血色の良さそうな顔は、今は真紅に染まっている。

 ……簡単に言うと、俺が抱きしめてしまっていたのは、顔を真っ赤にしたリズだった。

 どうやらリズもまだ、あの旧式な転移門(仮)によって感覚が麻痺していたらしく、自分が抱きしめられているという状況に、ようやく気づいたらしい。
真っ赤な顔で、俺をキッと睨みつけてくる。

「ええっと、だ。まずはすまない。コレにはキチンとした理由があり――」

「にぎゃあああっ!」

 リズは俺に弁解の余裕も与えず、真っ赤にした顔のままで放たれた見事なアッパーカットが、俺を中空へと吹き飛ばした。

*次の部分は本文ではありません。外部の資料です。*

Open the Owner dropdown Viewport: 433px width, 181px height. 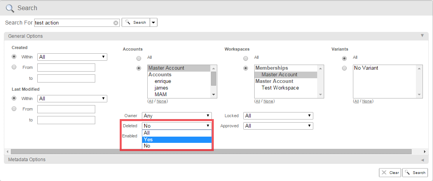pos(177,116)

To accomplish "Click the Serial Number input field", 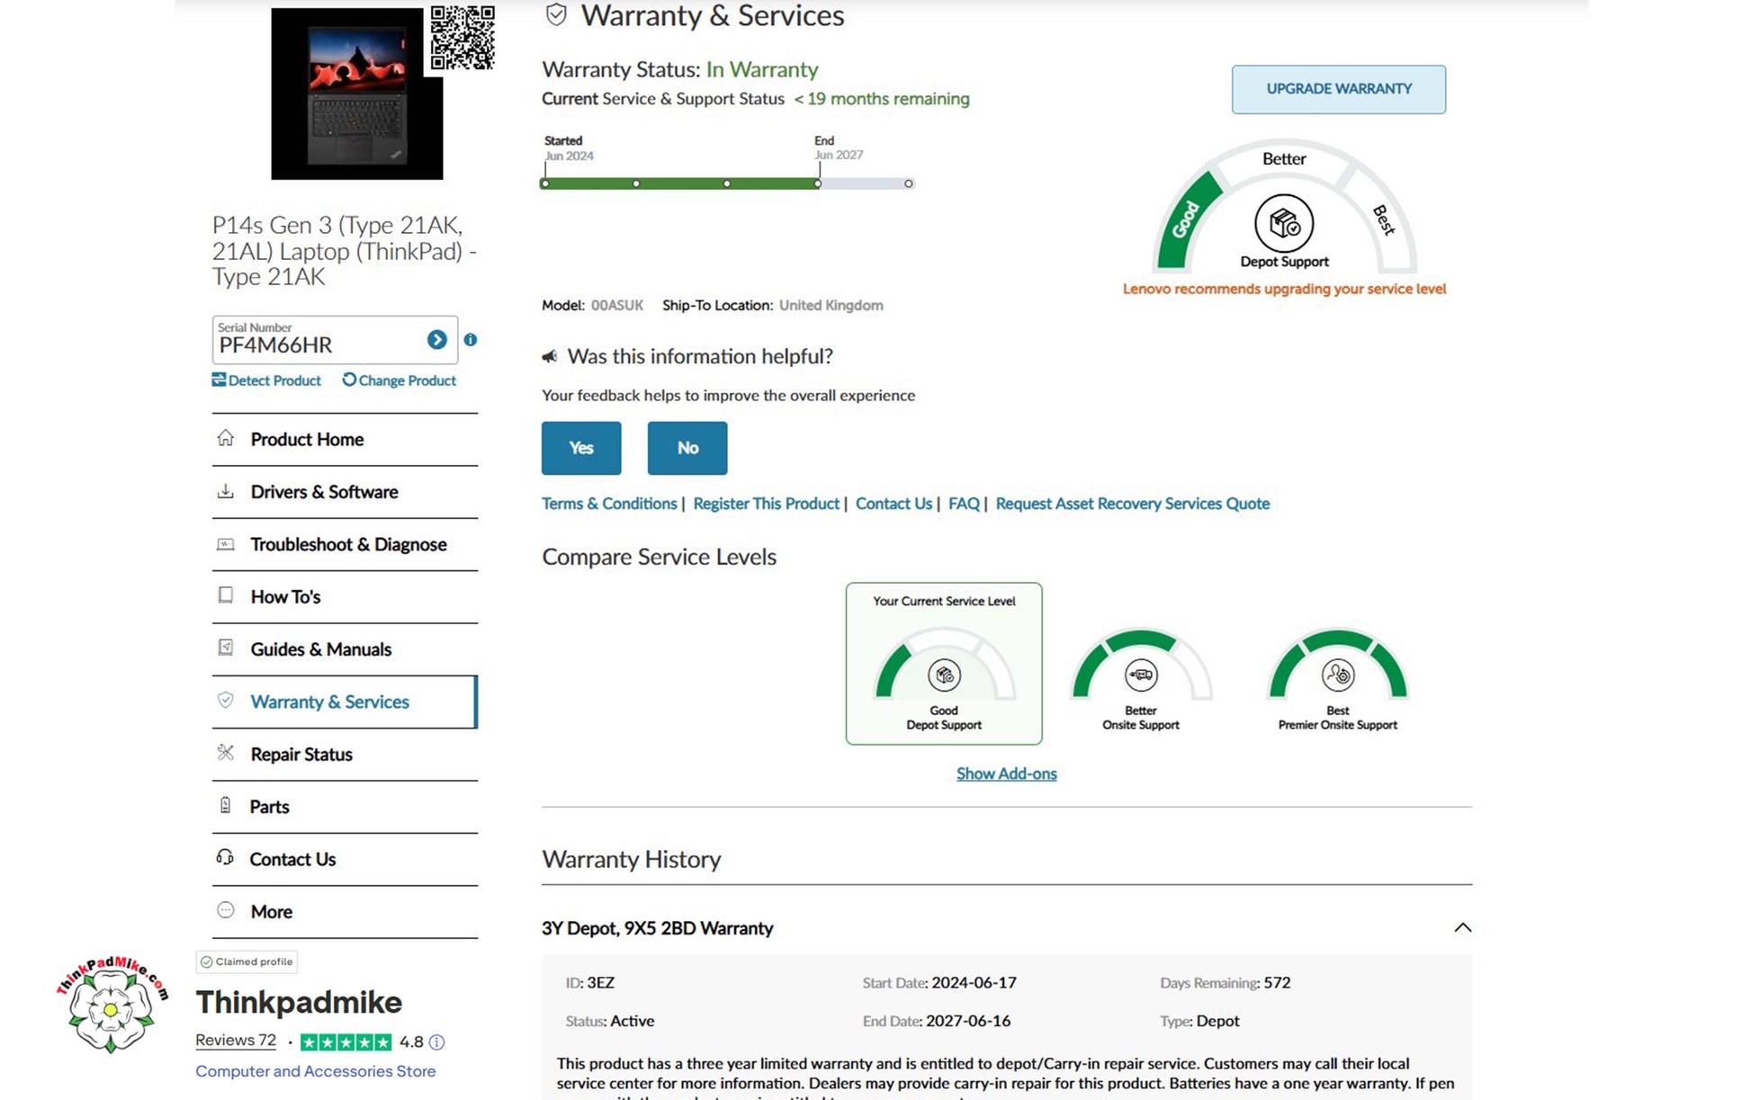I will tap(317, 344).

「悪いとは思ってる。だけど、いきなり転移されたから、つい癖でお前を庇うような態勢をとってしまっただけで他意はない!」

「ふ、ふーん。どうだか」

 俺はリズに吹き飛ばされ、地面に叩きつけられたダメージをポーションで回復しつつ、(流石は鍛冶屋だ、意外と効いた)どうにか弁解をしていた。
だが、その弁解も功を労せず、リズは未だに若干頬を紅く染めつつ、そっぽを向いていた。